Regular heath checks are also advisable, this is when nails can be cut, teeth can be trimmed and general health can be monitored.
Regular checks at home are also advisable to check teeth and nails are not overly long, monitor weight and check for any parasite infestations, eg mites, flystrike. Flystrike is particularly common in the summer and rabbits should be checked at least once or twice a day.
For further information about the Animal Welfare Act visit:

DEFRA - Defra, UK - Animal Health and Welfare - Animal Welfare - Animal Welfare Bill
The Office of Public Sector Information - Animal Welfare Act 2006 (c. 45) *

Also, if you were looking to rehome him here is a great forum that can help you find a home for him:
Rabbits United Forum - Powered by vBulletin

Hope this helps x


----------



## serz (Aug 26, 2008)

Thanks that does help. Made me feel guilty tho now that i am keeping him in inadiquate size cage  dont get me wrong when Other half is in work i do get him out and he does play round ect and when the weathers good enough hes out having full run of the garden (supervised of course). But i still think hed be happier somewere were he can be in the house all day if possible. 
Would anyone be intrested in him with his hucth ect and an indoor cage? A forver home only tho


----------



## Guest (Oct 9, 2008)

I don't think your hutch size is inadequate at all. He has access to both hutches? Top and bottom? If so that's 2 4' hutches and then you are going to attach the run on top of that space. I think that's adequate for 1 bunny by himself. Bunnies do like to have company, is there any way you can rescue a spayed female for him to love? He won't notice the lack of attention from you guys as much if he has a friend.

Where abouts are you located?


----------



## serz (Aug 26, 2008)

Yeah he does have access to both hutches. the top one and the bottom one. I wouldnt really want to get him another friend as then it will be 2 that i cant really have in the house much. I would rather rehome my little boy somewere that had a female or were he would be getting a lot of attention. 
I live in wirral but could maybe deliver to the right home


----------



## Guest (Oct 9, 2008)

I'd looooove him but I can't have a house bunny as I have a dog that chases.

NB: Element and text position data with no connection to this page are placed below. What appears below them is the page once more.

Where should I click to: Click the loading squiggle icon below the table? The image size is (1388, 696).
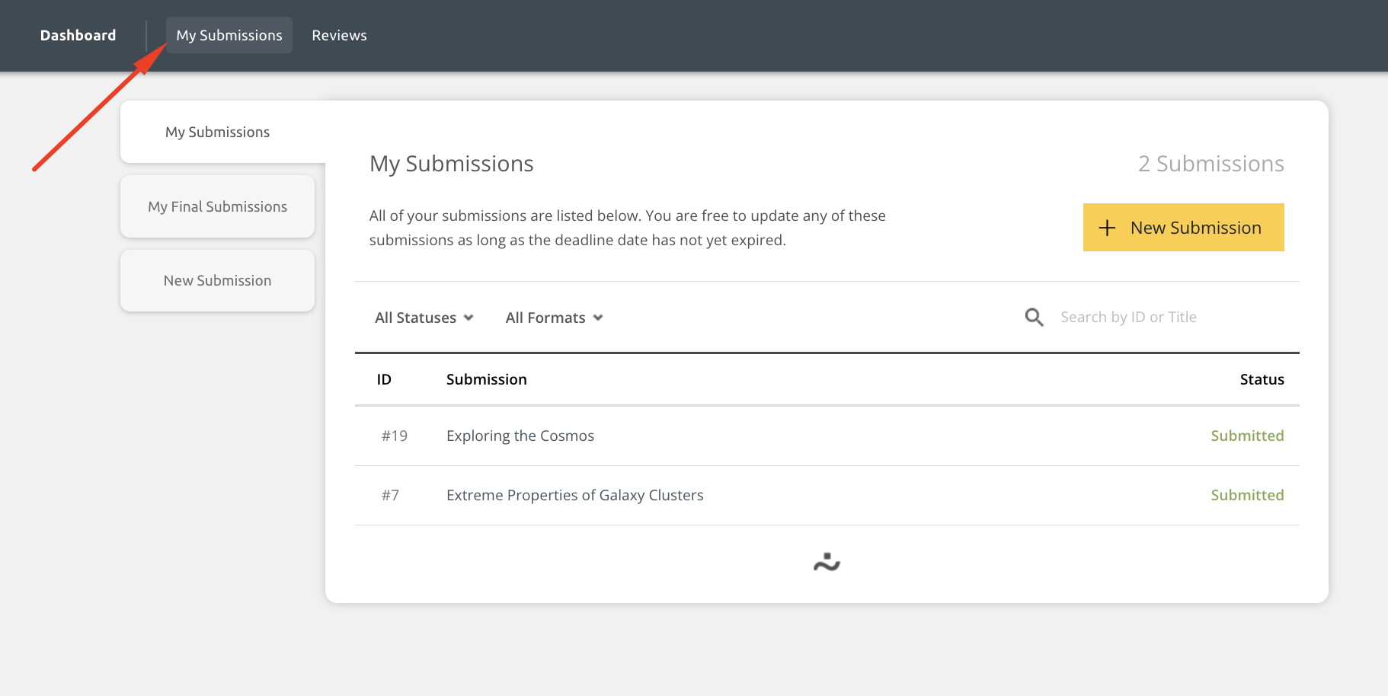[x=827, y=562]
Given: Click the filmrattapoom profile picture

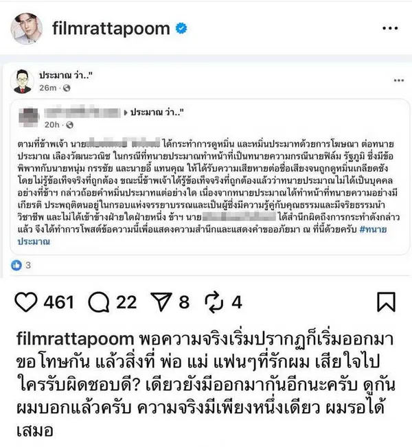Looking at the screenshot, I should click(27, 29).
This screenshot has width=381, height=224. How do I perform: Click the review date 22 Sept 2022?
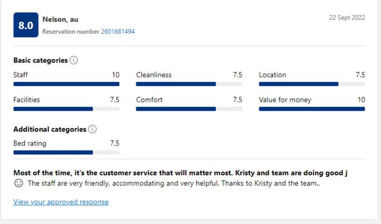pyautogui.click(x=347, y=18)
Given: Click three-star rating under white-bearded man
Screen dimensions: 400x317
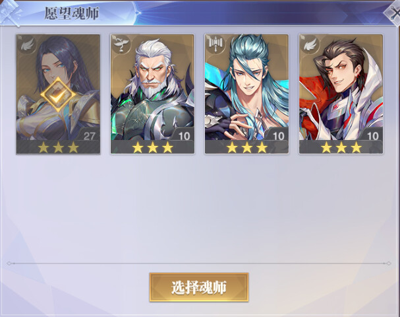Looking at the screenshot, I should coord(152,147).
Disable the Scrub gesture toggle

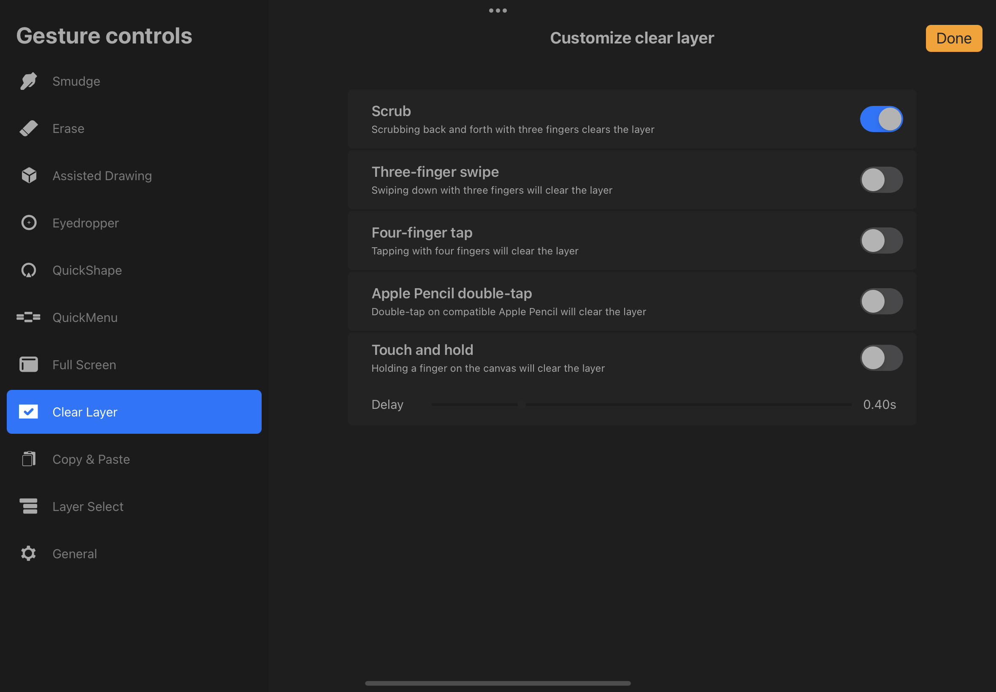pos(881,119)
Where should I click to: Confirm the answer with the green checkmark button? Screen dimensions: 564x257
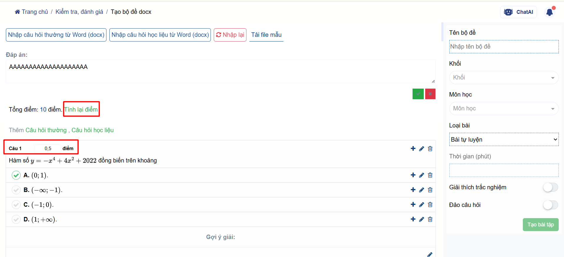click(418, 94)

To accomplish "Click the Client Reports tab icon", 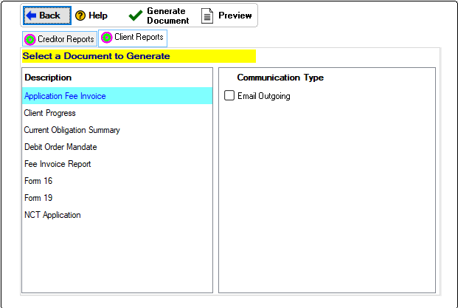I will 107,38.
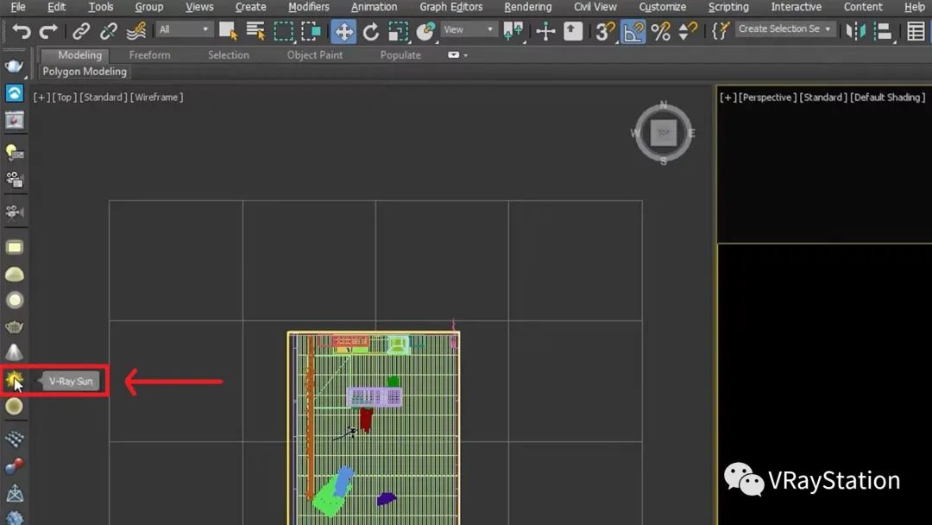Viewport: 932px width, 525px height.
Task: Select the Move transform tool
Action: pos(343,32)
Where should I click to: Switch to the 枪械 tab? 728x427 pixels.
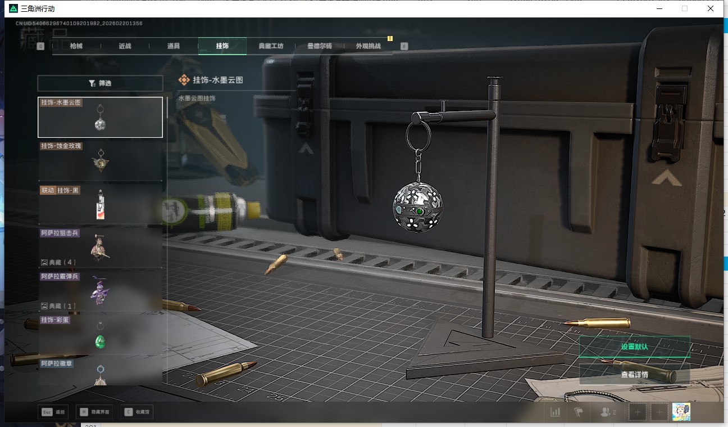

I hope you find him a lovely home. I'll ask around my friends just in case


----------



## serz (Aug 26, 2008)

thanks hun. he doesnt have to be a house bunny he is outside at the moment i only have an indoor hutch spare just incase the weather gets that bad i have to bring him in or illness ect. Just someone who will be able to give him more cuddles. Thanks for asking around for me  appreciate it


----------



## Aud's_Mum (Aug 4, 2008)

serz said:


> Thanks that does help. Made me feel guilty tho now that i am keeping him in inadiquate size cage  dont get me wrong when Other half is in work i do get him out and he does play round ect and when the weathers good enough hes out having full run of the garden (supervised of course). But i still think hed be happier somewere were he can be in the house all day if possible.
> Would anyone be intrested in him with his hucth ect and an indoor cage? A forver home only tho


Aww dont feel bad - your bunny is obviously well loved  Its just that with him being a big bunny he could probably do with a bit more room.

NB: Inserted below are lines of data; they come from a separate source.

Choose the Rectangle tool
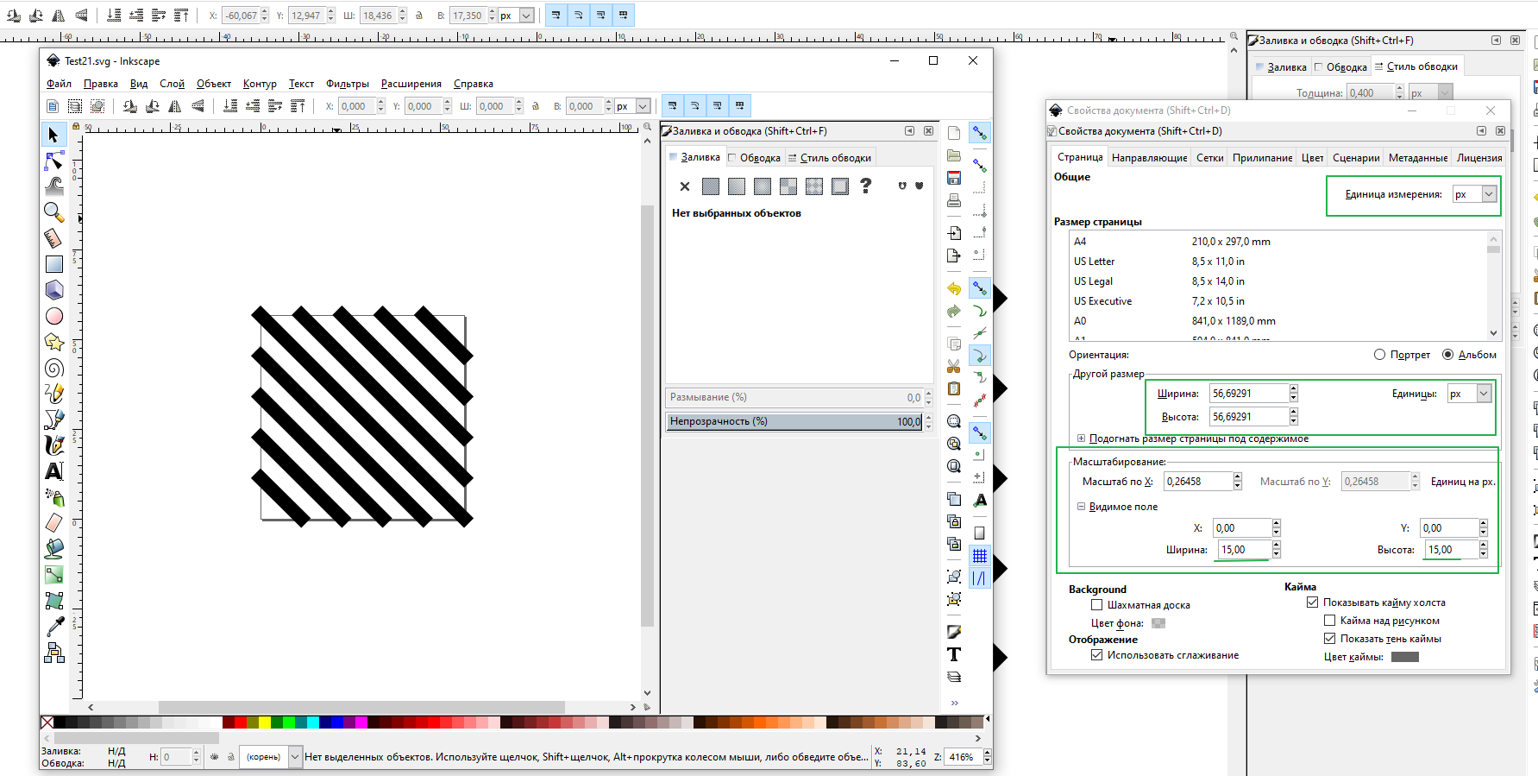 coord(53,264)
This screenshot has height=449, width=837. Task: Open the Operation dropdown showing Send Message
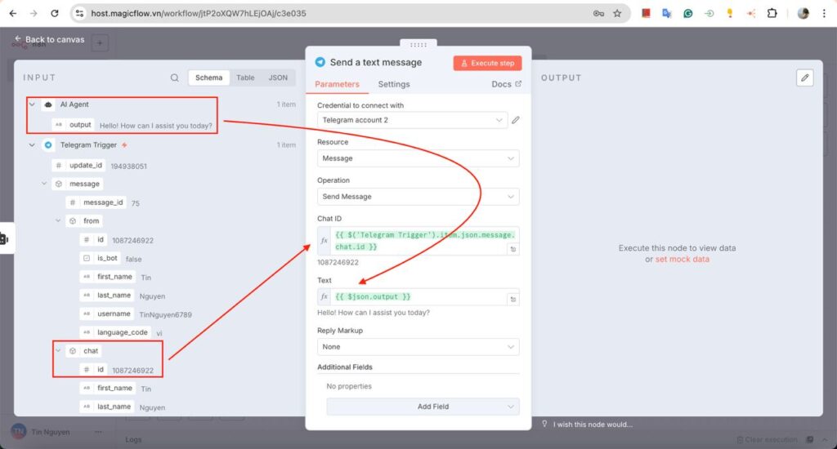pyautogui.click(x=418, y=197)
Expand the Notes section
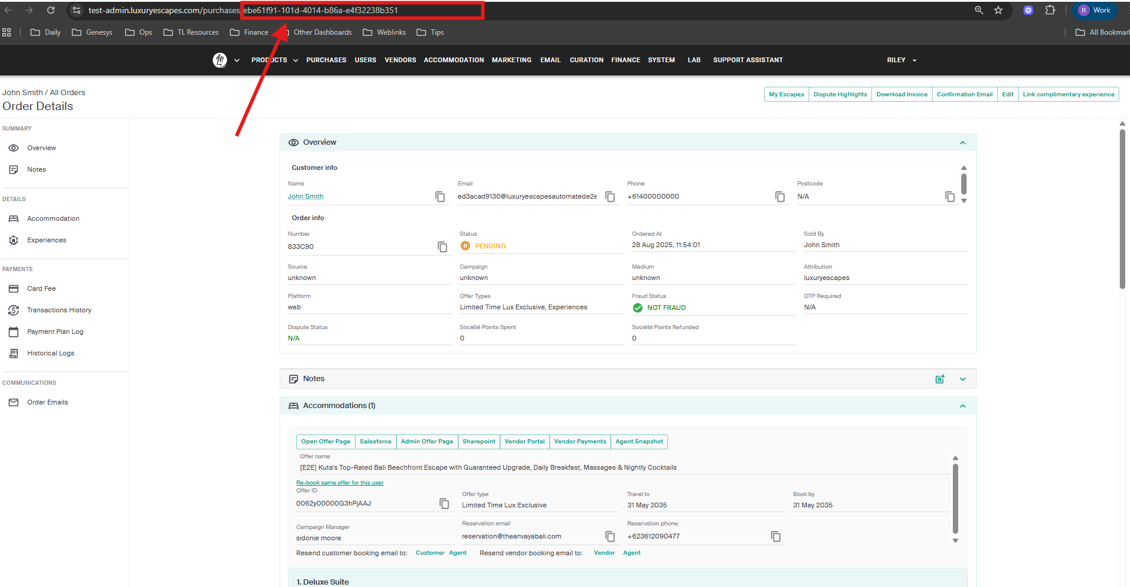The width and height of the screenshot is (1130, 587). point(962,379)
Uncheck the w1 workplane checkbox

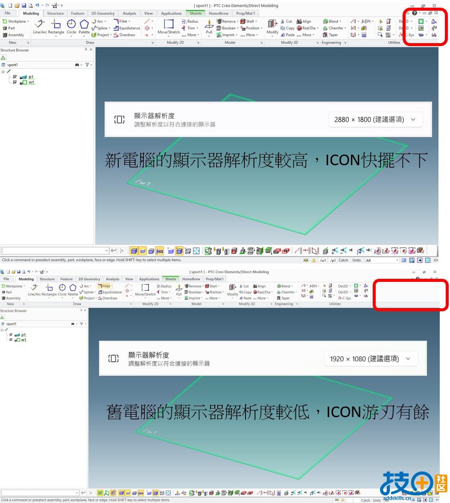tap(15, 82)
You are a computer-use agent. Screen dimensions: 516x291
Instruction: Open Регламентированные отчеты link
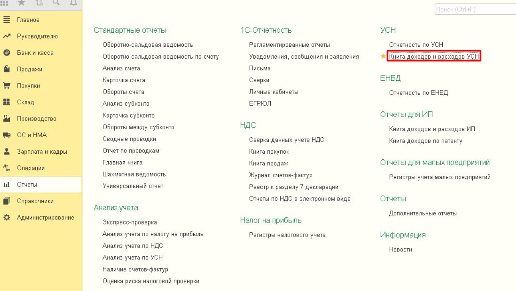tap(289, 45)
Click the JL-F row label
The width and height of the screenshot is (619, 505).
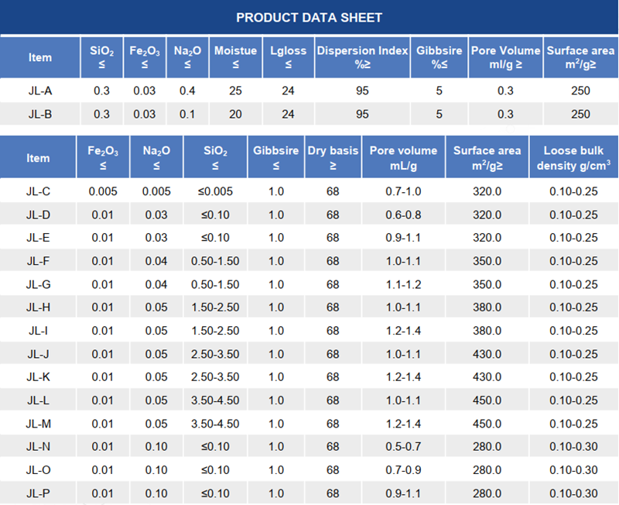[x=39, y=261]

Have you tried that forum i posted? Its the Rabbit Rehome site and theres lots of friendly people on there that will help you find the right home for him 

Here it is again x
Rabbits United Forum - Powered by vBulletin

or

Rabbit Rehome - Adopt an unwanted bunny from a rescue centre


----------



## serz (Aug 26, 2008)

yeah i am a member of rabbits united. I will put him on there and see. I had harvey in today for over an hour so i will see how other half gets on with that. His inhaler has been changed so hopefully that helps. 
I will try the other site that you have put on aswell thanks


----------



## sullivan (Aug 29, 2008)

Its a hard one as you love your rabbit im sure but if your unable to offer the affection that he will crave is it going to be fare on him. It would be better if you could get him neutered and try and pair him with a female then he wouldnt be lonely and not on his own. Ideally rabbits thrithe on the companionship of other rabbits if not available from you. Hes a lovely rabbit. Has he Lion head in him. I hope you can sort your dilemma out and good luck with your decisson.


----------



## serz (Aug 26, 2008)

yeah i bort him as a full lion head but hes far from that. dont no what he is but he sure is gorgeous


----------



## MelanieW34 (Sep 28, 2008)

Beautiful rabbit you have..and that Bichon trotting around him, lovely pals! 

How did you get on fixing his hutch up?


----------



## crofty (May 2, 2008)

As long as he has access to the run everyday i would say the hutch is ok for one bun bur def not 2 buns. He is a gorgeous bunny, such a shame you have to rehome him. He could do with a companion being outside, perhaps someone will take him to go with a neutered doe, sure he'll be snapped up on RU, you could ask Tasmin to put him in the rabbits in need section on the forum.


----------



## serz (Aug 26, 2008)

i havent yet put him on RU it feels so final. Mad i no but i do really love him to bits. Its hard for me as i have had expereinces before with bad keepers ect and i am just scared that a bad keeper will get him and mistreat him  

I will advertise him tho on RU when i pluck up the courage.


----------



## MelanieW34 (Sep 28, 2008)

Whereabouts do you live Serz, maybe someone on here would consider him so they could keep in contact. I certainly would if you lived anywhere in reach from Watford.


----------



## Aud's_Mum (Aug 4, 2008)

serz said:


> i havent yet put him on RU it feels so final. Mad i no but i do really love him to bits. Its hard for me as i have had expereinces before with bad keepers ect and i am just scared that a bad keeper will get him and mistreat him
> 
> I will advertise him tho on RU when i pluck up the courage.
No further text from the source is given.